TL;DR — Key Takeaways
- AI spending is cannibalizing traditional IT budgets. IBM customers shifted money toward servers, storage and memory.
- IBM badly missed expectations. The preliminary results triggered a historic share-price plunge.
- Mainframes took the hit. Several large software and infrastructure deals failed to close.
IBM has warned that enterprise customers are redirecting technology budgets toward AI infrastructure, a shift that disrupted its second-quarter results and triggered a selloff across software stocks.
The announcement sent IBM shares down as much as 25% during Tuesday morning trading, placing the stock on course for its largest one-day decline in decades. The move erased about $70 billion in market value.
IBM issued preliminary second-quarter guidance showing revenue of $17.2 billion and adjusted earnings of $2.93 per share, both below Wall Street expectations. Analysts had forecast revenue of about $17.86 billion and earnings of roughly $3.02 per share. IBM expects second-quarter revenue to increase about 1% year over year, its slowest pace of growth in more than a year.
Industry analysts noted that the company’s results may have a continuing impact across the software sector. “While IBM’s shortfall appears to be very company specific, it may also indicate a crowding out of spend by enterprises,” Gil Luria, Head of Technology Research at D.A. Davidson, told Techstrong.it.
“IBM is the main provider of mainframe hardware and software, which appears to be the impacted category, but it is quite possible companies chose to hold off on those contracts in order to pay for their AI token consumption. If that is the case, we may learn of other non-AI technology companies falling short of expectations over the next few weeks.”
Microsoft, Salesforce, Workday, Autodesk, SAP, Accenture, Cognizant, Infosys and other software and IT services companies also traded lower as investors questioned whether AI infrastructure spending is beginning to squeeze traditional enterprise software purchases.
Sharply Altered Spending Priorities
IBM CEO Arvind Krishna said customers sharply altered spending priorities during the closing weeks of June, directing capital toward AI infrastructure components, including servers, storage systems and memory, as they purchased hardware before anticipated price increases.

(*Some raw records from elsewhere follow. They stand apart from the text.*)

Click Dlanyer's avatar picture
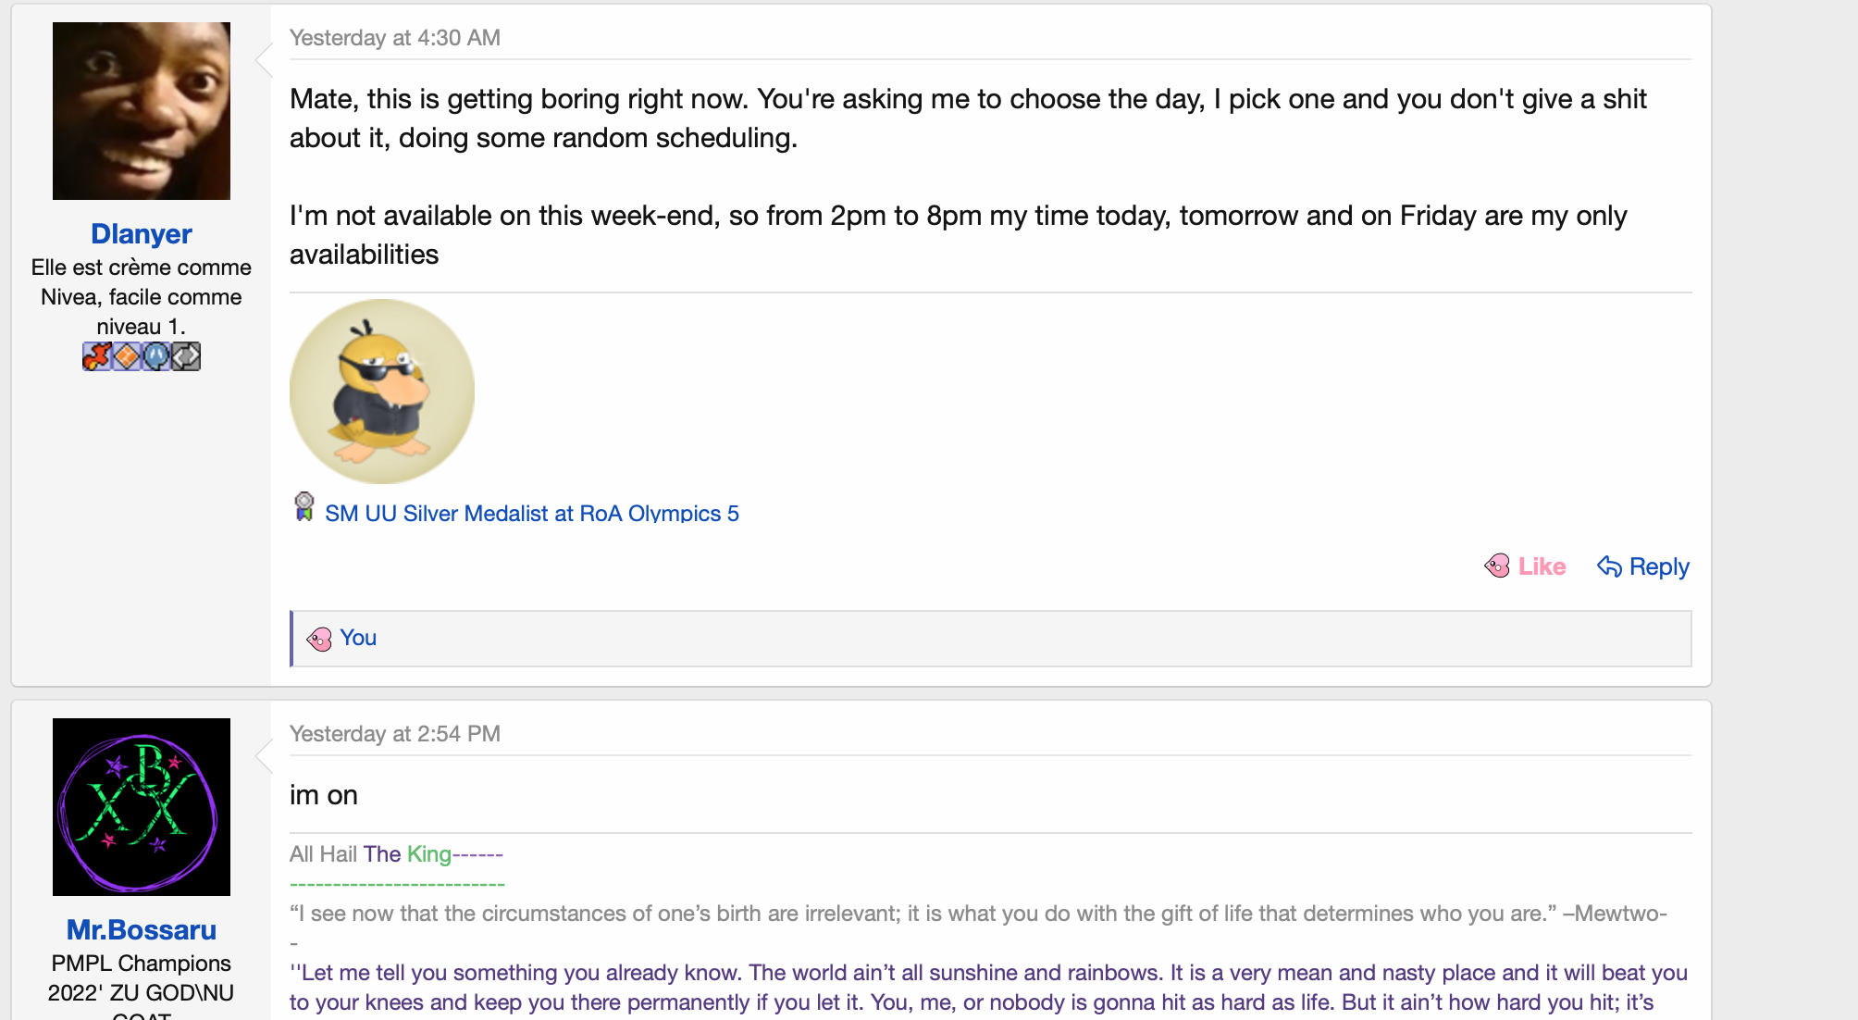Viewport: 1858px width, 1020px height. coord(141,111)
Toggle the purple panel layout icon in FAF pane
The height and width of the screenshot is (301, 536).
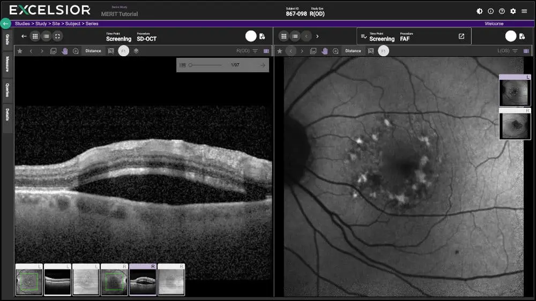click(x=526, y=51)
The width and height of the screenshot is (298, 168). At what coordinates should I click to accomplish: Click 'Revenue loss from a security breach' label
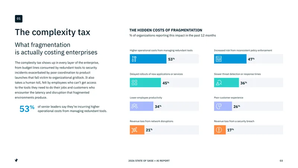tap(234, 121)
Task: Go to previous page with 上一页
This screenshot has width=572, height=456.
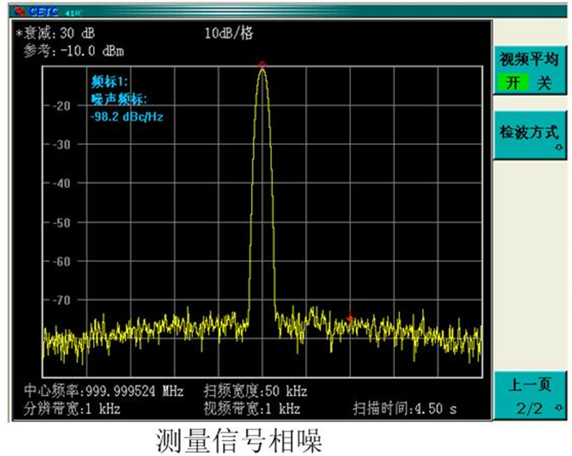Action: 529,384
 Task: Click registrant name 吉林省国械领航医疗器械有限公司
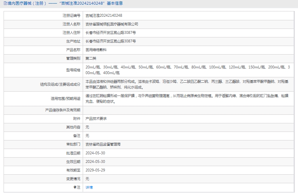click(112, 24)
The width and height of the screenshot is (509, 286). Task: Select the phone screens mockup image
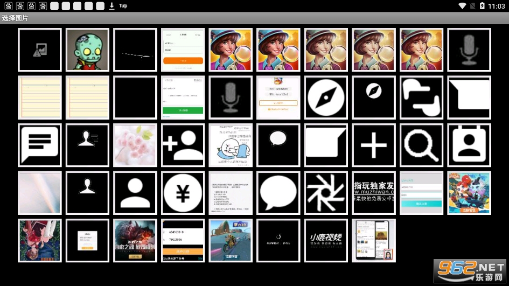click(374, 240)
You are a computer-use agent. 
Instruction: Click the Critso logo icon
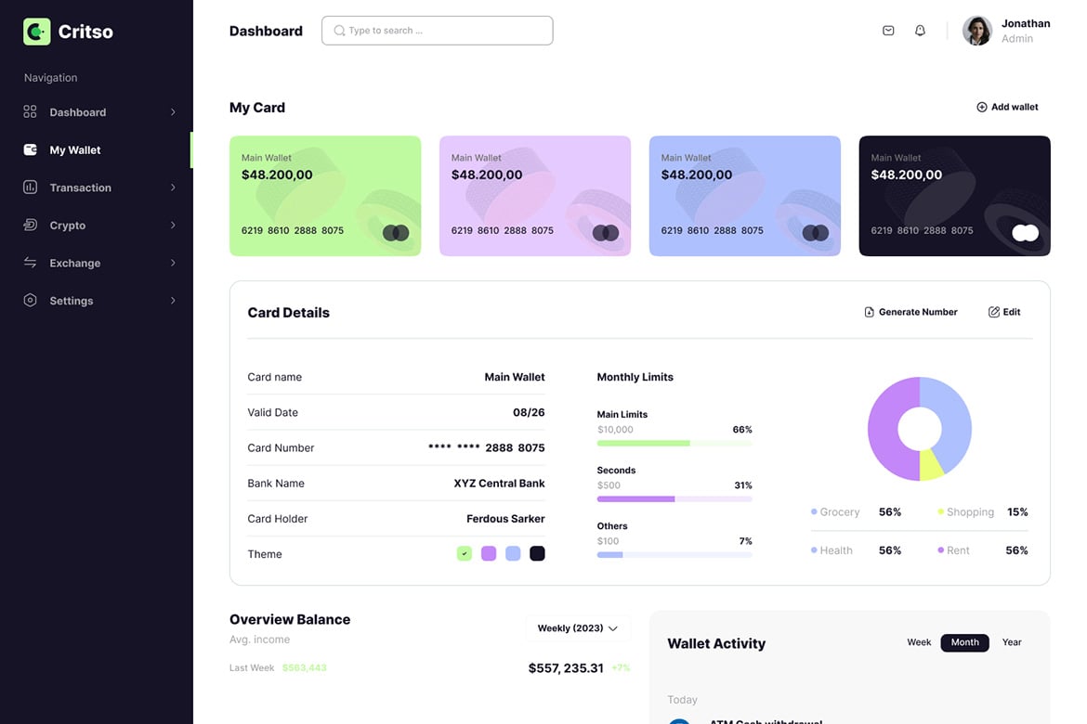(x=37, y=32)
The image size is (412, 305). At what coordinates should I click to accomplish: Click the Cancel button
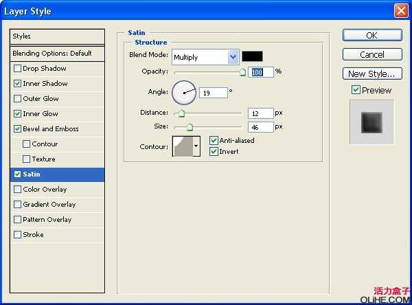pyautogui.click(x=371, y=54)
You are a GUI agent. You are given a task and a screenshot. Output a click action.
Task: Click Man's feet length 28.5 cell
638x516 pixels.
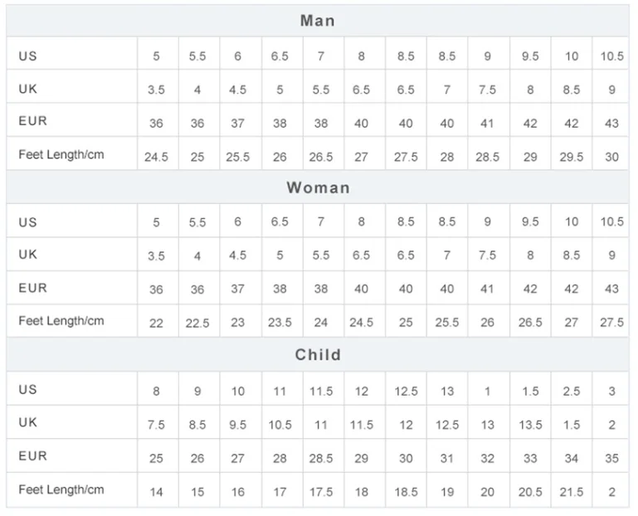(x=487, y=157)
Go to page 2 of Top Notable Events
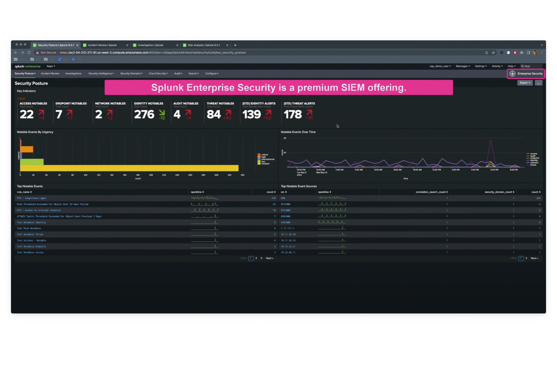The image size is (557, 367). pos(256,258)
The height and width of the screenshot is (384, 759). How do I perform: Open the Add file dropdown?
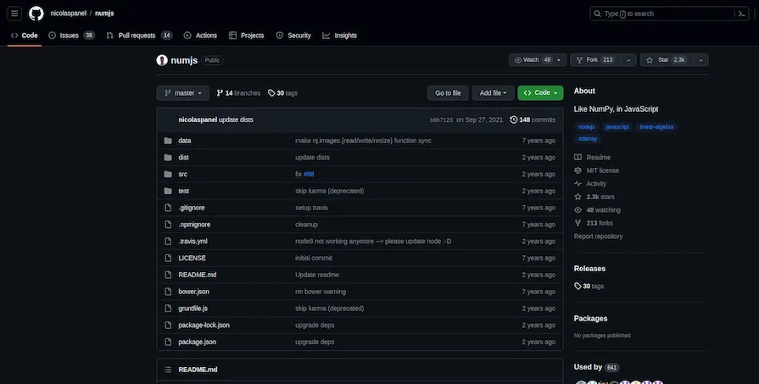(x=493, y=92)
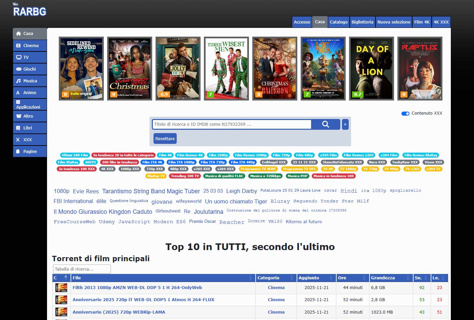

Krishna acknowledged IBM did not respond quickly enough to the spending shift and said several large customer contracts failed to close within the quarter, contributing significantly to the revenue shortfall.
The weakness was concentrated in IBM’s software and infrastructure businesses, particularly its mainframe operations.
The results represent one of the clearest indications so far that the AI investment cycle is changing enterprise buying patterns. Rather than expanding overall IT budgets, many companies appear to be shifting spending toward the hardware required to support generative AI.
Cybersecurity has emerged as a competing destination for tech budgets. IBM said enterprises are increasing security investments following advances in AI-based cyber capabilities, including Anthropic’s Mythos model, which has demonstrated a remarkable ability to identify weaknesses in software systems.
IBM has spent years attempting to reduce its dependence on the cyclical mainframe business by expanding higher-margin software operations, including Red Hat, while building partnerships around AI.
The company also highlighted its long-term investment in quantum computing, including plans to invest more than $10 billion toward building a fully functional quantum computer by 2029. Interest in quantum technology has grown after the US government backed efforts to strengthen domestic supply chains.
But those initiatives remain too early to offset weakness in IBM’s core businesses, leaving investors focused on whether enterprise tech budgets will keep shifting toward AI hardware over the coming quarters.
IBM is scheduled to report full second-quarter earnings on July 22.